== Source records ==
--

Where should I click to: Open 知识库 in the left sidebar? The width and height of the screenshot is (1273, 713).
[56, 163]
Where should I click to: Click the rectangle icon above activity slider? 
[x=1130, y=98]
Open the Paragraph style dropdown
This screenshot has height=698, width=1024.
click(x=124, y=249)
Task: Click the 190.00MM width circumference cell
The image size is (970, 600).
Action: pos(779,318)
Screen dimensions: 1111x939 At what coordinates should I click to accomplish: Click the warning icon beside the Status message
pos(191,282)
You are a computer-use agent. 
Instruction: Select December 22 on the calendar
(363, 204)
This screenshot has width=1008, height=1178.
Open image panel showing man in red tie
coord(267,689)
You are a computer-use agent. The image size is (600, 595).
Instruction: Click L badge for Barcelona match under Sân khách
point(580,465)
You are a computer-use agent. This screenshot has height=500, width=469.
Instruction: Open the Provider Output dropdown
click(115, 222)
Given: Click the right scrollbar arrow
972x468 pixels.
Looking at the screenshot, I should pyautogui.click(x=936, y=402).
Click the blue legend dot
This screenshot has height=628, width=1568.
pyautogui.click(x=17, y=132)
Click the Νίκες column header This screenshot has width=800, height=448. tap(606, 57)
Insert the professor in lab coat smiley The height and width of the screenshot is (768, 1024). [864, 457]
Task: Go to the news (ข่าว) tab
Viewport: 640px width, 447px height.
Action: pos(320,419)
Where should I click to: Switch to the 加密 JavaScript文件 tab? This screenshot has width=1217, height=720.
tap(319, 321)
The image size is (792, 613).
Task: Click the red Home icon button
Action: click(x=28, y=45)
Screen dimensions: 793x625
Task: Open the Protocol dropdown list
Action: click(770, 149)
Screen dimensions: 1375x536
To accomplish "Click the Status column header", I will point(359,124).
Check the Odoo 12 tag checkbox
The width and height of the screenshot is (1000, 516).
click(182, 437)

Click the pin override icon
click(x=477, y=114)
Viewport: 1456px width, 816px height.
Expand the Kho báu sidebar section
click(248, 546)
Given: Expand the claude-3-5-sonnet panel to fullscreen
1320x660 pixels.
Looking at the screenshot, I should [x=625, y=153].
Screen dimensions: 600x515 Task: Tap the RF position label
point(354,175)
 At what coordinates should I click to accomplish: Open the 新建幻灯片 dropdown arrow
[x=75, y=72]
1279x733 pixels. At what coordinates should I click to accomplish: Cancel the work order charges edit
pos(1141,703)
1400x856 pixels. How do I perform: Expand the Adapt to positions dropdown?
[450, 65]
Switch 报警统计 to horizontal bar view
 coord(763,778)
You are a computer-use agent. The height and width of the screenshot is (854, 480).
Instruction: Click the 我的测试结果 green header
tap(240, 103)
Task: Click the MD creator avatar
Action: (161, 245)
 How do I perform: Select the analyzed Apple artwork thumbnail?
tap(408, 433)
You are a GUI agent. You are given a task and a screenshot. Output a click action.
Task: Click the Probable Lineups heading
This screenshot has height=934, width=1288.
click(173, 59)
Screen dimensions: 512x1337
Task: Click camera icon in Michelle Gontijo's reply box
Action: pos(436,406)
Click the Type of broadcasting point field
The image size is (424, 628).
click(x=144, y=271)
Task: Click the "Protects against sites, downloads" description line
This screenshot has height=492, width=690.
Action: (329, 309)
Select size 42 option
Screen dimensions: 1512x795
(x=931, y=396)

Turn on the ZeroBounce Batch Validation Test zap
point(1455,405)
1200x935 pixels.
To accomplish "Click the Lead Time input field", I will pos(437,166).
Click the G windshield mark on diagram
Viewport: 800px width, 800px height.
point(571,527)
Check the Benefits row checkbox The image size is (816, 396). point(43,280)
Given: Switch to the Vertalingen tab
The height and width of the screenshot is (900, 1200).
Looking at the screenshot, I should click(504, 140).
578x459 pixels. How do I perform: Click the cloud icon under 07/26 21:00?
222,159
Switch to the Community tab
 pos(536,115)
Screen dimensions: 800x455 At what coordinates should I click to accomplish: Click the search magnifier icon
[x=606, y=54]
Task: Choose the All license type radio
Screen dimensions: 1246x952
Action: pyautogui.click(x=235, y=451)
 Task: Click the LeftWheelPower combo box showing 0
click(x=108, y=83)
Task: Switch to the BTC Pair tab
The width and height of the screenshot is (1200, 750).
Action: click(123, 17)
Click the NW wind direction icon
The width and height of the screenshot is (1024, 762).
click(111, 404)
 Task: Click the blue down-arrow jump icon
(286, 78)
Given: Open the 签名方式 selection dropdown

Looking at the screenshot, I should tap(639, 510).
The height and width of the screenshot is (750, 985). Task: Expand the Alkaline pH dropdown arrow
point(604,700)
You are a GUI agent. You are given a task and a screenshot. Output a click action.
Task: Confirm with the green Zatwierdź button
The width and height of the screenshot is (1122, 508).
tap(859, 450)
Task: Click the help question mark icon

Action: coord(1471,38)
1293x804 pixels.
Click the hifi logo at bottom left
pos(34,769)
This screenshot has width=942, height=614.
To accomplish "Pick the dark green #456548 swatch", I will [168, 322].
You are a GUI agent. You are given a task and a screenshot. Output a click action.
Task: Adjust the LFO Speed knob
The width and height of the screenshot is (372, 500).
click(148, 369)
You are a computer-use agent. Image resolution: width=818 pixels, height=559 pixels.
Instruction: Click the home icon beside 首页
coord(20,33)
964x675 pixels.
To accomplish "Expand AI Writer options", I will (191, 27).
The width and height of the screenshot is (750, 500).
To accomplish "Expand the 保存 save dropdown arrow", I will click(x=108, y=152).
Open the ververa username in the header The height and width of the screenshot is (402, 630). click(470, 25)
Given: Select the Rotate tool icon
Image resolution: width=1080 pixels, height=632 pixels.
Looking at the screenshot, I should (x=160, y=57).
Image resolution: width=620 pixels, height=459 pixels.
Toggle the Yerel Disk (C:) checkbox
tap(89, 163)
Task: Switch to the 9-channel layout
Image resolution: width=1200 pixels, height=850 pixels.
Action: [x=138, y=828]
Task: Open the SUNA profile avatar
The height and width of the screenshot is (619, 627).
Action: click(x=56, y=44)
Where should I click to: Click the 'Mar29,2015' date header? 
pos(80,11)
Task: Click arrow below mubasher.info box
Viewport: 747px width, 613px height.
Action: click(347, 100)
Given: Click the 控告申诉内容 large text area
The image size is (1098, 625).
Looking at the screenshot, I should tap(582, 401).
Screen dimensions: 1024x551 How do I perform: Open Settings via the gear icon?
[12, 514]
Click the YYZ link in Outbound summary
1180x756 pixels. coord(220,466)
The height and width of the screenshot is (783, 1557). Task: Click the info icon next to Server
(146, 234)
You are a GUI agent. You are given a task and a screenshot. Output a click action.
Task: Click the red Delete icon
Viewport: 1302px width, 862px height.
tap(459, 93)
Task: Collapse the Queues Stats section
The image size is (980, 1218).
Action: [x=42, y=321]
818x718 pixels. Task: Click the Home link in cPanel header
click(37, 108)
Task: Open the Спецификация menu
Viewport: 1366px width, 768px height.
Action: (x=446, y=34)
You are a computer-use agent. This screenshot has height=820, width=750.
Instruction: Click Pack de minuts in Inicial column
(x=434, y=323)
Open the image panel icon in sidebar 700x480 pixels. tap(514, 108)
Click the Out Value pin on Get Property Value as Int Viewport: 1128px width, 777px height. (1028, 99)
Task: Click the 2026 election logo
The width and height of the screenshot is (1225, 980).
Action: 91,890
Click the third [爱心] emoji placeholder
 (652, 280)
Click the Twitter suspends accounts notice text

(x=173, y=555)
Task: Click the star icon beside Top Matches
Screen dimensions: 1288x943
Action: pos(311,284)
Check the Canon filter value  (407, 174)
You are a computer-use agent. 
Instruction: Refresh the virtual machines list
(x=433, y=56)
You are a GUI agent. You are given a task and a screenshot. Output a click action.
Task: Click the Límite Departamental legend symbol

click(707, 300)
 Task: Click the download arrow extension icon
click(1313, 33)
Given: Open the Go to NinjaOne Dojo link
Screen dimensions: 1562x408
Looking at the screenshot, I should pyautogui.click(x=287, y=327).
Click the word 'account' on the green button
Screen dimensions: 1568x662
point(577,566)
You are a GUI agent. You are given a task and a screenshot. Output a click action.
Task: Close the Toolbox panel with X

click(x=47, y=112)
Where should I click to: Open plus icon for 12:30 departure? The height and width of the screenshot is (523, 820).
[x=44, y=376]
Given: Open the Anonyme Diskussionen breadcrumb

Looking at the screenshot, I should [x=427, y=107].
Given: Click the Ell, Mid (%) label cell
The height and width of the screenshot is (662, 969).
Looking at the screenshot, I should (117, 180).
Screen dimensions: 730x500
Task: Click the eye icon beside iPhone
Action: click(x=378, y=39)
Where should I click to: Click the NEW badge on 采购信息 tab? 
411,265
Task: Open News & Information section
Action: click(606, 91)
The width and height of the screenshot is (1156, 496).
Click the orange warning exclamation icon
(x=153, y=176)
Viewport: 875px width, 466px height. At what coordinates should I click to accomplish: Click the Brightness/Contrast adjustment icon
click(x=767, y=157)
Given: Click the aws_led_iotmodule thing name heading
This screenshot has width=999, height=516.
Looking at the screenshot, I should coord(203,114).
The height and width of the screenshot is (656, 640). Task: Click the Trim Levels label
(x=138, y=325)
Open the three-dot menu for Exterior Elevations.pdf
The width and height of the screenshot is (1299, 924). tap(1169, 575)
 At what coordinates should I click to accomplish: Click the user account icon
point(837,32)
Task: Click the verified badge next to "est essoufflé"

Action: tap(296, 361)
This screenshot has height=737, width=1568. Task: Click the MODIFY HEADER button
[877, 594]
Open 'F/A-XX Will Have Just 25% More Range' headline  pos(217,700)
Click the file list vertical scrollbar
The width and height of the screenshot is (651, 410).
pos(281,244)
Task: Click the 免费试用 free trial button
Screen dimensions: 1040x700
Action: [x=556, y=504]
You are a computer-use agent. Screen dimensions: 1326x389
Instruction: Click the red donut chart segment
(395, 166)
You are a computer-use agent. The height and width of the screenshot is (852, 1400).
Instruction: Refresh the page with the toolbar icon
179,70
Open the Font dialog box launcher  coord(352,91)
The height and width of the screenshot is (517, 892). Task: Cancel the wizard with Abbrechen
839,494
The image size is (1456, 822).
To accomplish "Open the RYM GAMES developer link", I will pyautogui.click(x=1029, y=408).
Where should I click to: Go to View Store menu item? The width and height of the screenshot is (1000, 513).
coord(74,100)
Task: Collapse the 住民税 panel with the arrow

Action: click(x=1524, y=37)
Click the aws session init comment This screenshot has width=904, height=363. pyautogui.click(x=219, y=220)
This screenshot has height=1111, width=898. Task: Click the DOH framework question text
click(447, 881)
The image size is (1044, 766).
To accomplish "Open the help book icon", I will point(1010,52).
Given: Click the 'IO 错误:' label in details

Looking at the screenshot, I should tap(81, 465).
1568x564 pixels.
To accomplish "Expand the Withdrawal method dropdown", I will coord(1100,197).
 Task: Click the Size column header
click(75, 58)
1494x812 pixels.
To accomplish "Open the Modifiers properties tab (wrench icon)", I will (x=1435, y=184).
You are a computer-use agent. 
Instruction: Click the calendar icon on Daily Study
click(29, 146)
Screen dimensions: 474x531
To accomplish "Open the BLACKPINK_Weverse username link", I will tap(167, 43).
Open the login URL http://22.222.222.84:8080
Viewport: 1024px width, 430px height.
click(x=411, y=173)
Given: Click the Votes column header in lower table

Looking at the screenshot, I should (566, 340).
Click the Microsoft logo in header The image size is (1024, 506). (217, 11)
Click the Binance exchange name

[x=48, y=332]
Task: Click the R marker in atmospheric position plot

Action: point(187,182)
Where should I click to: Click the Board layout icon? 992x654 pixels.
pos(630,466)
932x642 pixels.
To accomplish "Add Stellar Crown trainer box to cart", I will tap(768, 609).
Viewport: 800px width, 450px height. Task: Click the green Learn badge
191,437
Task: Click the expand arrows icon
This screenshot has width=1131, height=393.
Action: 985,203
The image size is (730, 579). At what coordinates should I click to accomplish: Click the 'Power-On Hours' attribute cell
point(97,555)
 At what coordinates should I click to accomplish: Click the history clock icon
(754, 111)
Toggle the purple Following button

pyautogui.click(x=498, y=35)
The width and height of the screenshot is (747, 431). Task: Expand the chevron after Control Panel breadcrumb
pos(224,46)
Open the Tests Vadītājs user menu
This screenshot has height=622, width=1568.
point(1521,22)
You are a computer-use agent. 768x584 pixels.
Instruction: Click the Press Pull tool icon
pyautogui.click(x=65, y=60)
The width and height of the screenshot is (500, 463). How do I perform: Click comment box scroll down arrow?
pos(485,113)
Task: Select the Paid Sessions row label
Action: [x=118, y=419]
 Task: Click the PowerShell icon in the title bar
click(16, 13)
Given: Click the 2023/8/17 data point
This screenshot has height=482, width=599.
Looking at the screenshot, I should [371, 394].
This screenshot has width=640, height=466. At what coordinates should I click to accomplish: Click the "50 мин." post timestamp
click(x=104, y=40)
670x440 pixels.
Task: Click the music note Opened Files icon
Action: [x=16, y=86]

--

Would you show each line of the listing above that has the string "scrollbar"?

== Task response ==
Given: Click the right scrollbar arrow
Click the file list vertical scrollbar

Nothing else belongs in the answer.